▶ **PROVIDED RECORDS**
* * * * * * *

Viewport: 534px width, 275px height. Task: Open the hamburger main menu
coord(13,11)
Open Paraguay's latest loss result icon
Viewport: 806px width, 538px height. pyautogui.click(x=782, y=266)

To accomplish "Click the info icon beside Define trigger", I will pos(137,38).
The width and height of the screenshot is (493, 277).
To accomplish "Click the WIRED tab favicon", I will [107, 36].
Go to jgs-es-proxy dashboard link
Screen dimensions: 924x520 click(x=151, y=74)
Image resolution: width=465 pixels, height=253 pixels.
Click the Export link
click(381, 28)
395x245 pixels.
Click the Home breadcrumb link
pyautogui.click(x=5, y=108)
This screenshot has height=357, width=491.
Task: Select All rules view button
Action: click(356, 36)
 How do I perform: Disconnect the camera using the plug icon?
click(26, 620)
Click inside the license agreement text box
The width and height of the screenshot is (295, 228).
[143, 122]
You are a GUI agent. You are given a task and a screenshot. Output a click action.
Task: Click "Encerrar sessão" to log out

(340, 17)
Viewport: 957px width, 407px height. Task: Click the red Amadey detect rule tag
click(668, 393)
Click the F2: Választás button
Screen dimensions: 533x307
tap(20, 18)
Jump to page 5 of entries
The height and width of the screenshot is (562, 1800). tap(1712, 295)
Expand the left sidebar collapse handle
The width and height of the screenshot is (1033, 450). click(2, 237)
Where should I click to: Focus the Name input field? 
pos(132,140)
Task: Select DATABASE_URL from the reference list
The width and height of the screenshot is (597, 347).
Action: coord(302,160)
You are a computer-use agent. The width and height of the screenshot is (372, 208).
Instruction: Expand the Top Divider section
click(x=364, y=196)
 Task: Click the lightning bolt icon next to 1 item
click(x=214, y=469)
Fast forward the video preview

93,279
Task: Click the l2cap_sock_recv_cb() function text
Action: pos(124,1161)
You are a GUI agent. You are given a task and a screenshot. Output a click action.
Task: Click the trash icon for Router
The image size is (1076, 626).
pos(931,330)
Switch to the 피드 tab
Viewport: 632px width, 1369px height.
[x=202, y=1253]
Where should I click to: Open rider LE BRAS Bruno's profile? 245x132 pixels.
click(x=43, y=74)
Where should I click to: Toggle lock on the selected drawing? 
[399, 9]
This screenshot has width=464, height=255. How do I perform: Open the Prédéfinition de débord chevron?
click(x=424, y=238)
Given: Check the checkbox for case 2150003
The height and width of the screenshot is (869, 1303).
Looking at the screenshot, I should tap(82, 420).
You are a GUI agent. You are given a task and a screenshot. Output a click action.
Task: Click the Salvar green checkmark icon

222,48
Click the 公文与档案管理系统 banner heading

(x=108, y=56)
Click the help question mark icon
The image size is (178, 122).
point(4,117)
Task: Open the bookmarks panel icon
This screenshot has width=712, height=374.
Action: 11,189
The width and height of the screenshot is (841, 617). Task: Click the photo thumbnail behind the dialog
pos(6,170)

* * * * * * *

▶ **ASSIGNED TASK**
In the listing above, find the line with "Where should I click to: Open" and set down that line and all after it exactly, through the final line.

▶ **OUTPUT**
Where should I click to: Open rider LE BRAS Bruno's profile? 245x132 pixels.
click(x=43, y=74)
Where should I click to: Toggle lock on the selected drawing? 
[399, 9]
This screenshot has width=464, height=255. How do I perform: Open the Prédéfinition de débord chevron?
click(x=424, y=238)
Given: Check the checkbox for case 2150003
The height and width of the screenshot is (869, 1303).
Looking at the screenshot, I should tap(82, 420).
You are a GUI agent. You are given a task and a screenshot. Output a click action.
Task: Click the Salvar green checkmark icon

222,48
Click the 公文与档案管理系统 banner heading

(x=108, y=56)
Click the help question mark icon
The image size is (178, 122).
point(4,117)
Task: Open the bookmarks panel icon
This screenshot has width=712, height=374.
Action: 11,189
The width and height of the screenshot is (841, 617). Task: Click the photo thumbnail behind the dialog
pos(6,170)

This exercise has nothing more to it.